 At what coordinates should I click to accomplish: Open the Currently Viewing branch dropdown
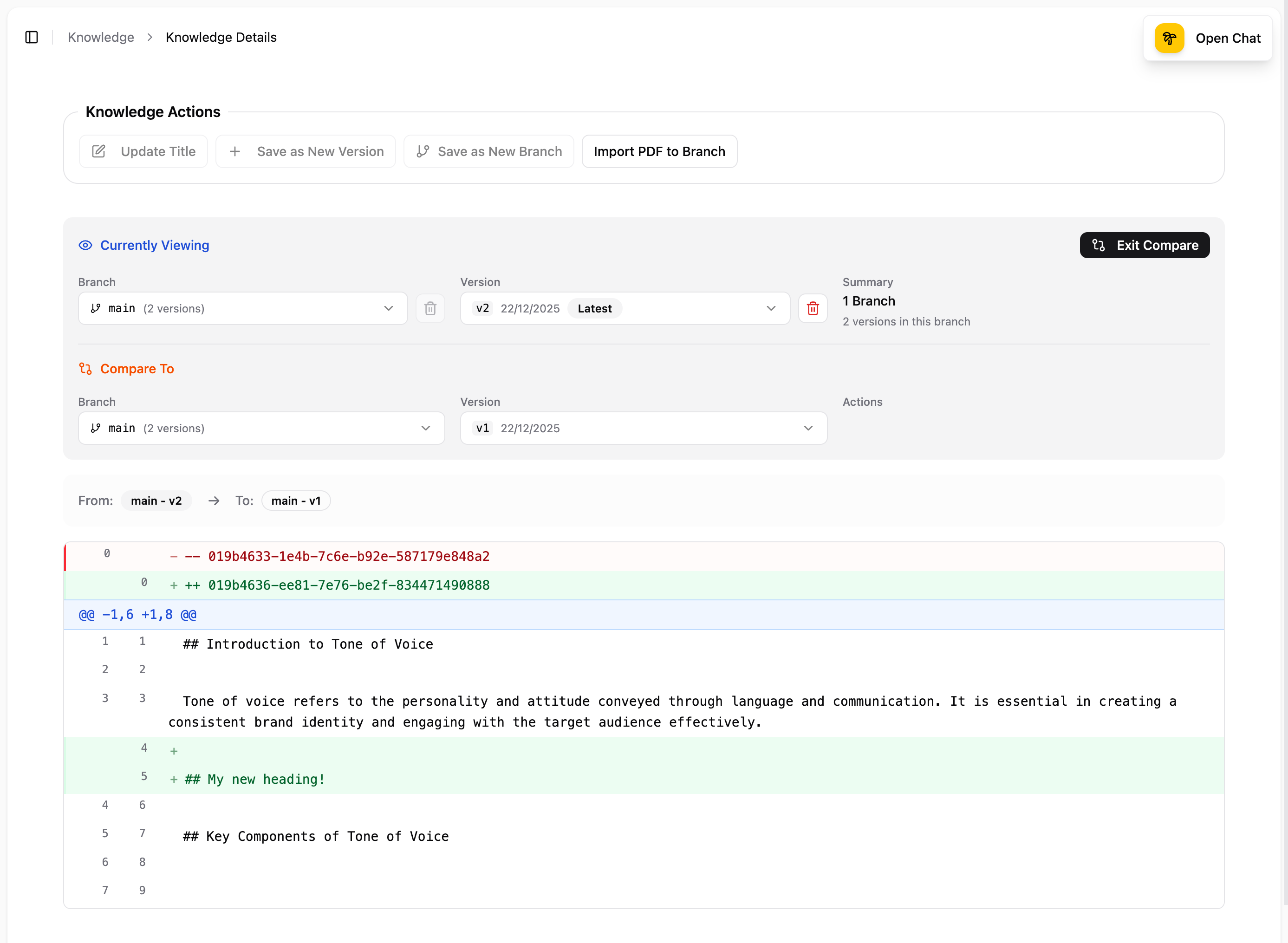[242, 308]
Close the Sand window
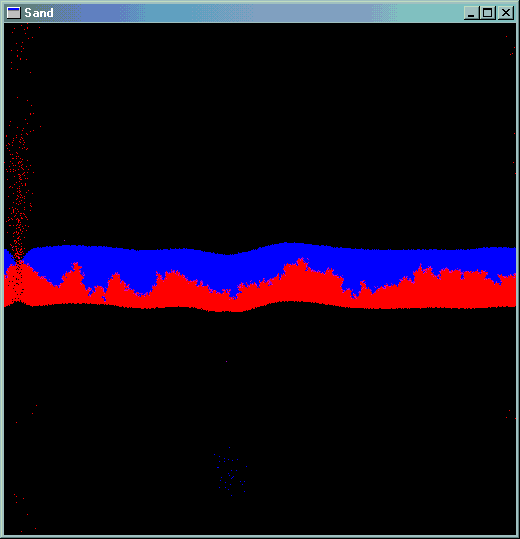This screenshot has height=539, width=520. tap(506, 13)
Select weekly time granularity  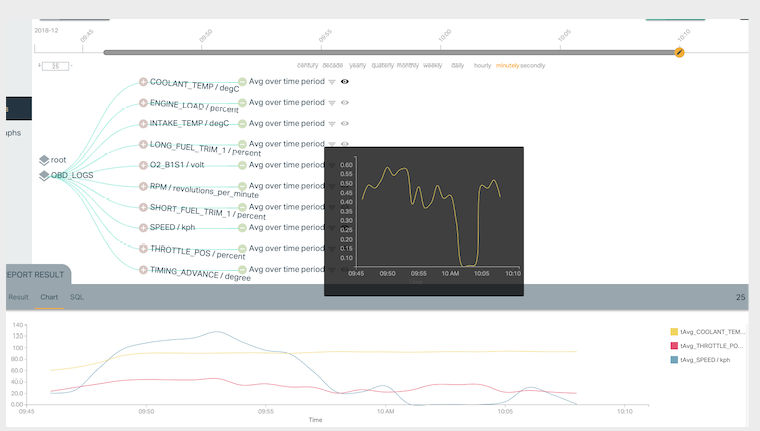click(x=433, y=65)
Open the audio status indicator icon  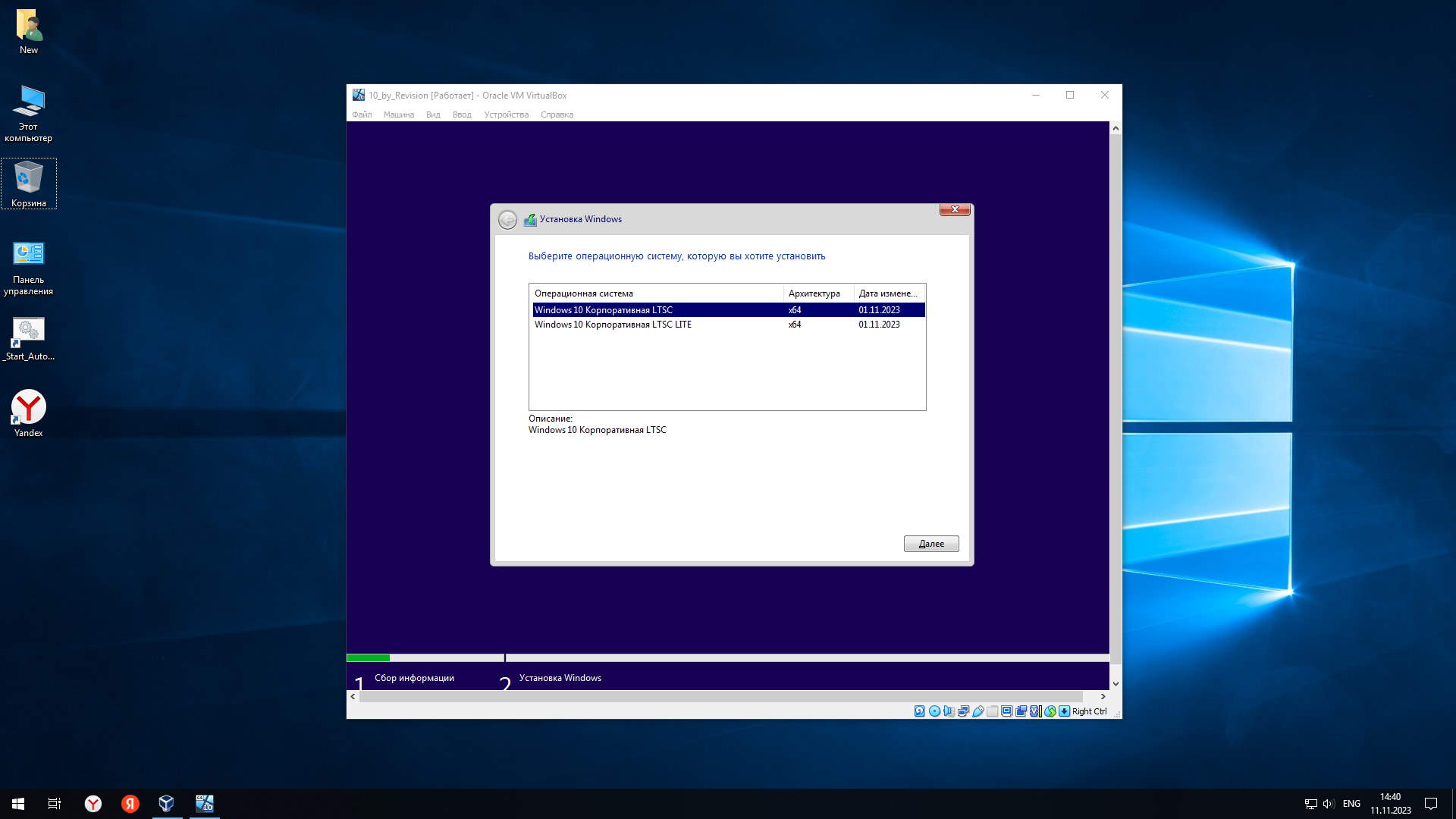click(949, 711)
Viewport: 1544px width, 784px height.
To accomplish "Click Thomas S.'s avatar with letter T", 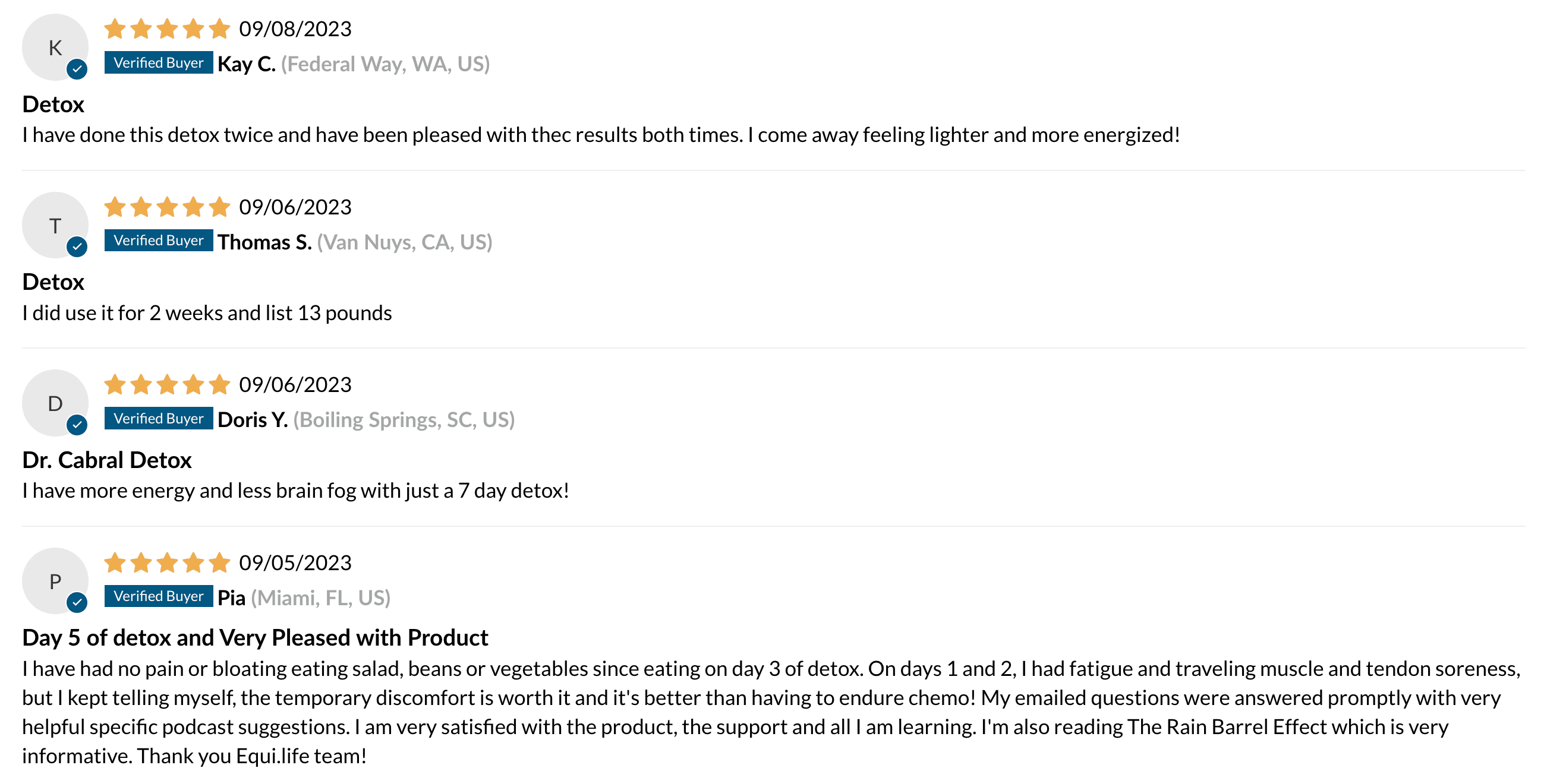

* THE TASK
In the stretch from "Viewport: 1544px width, 784px height." through the end of the records, rename "avatar" to "profile picture" and write out only those lines, otherwise unchanged and without the pictures.

* RESPONSE FOR THIS EXERCISE
Viewport: 1544px width, 784px height.
To accomplish "Click Thomas S.'s profile picture with letter T", 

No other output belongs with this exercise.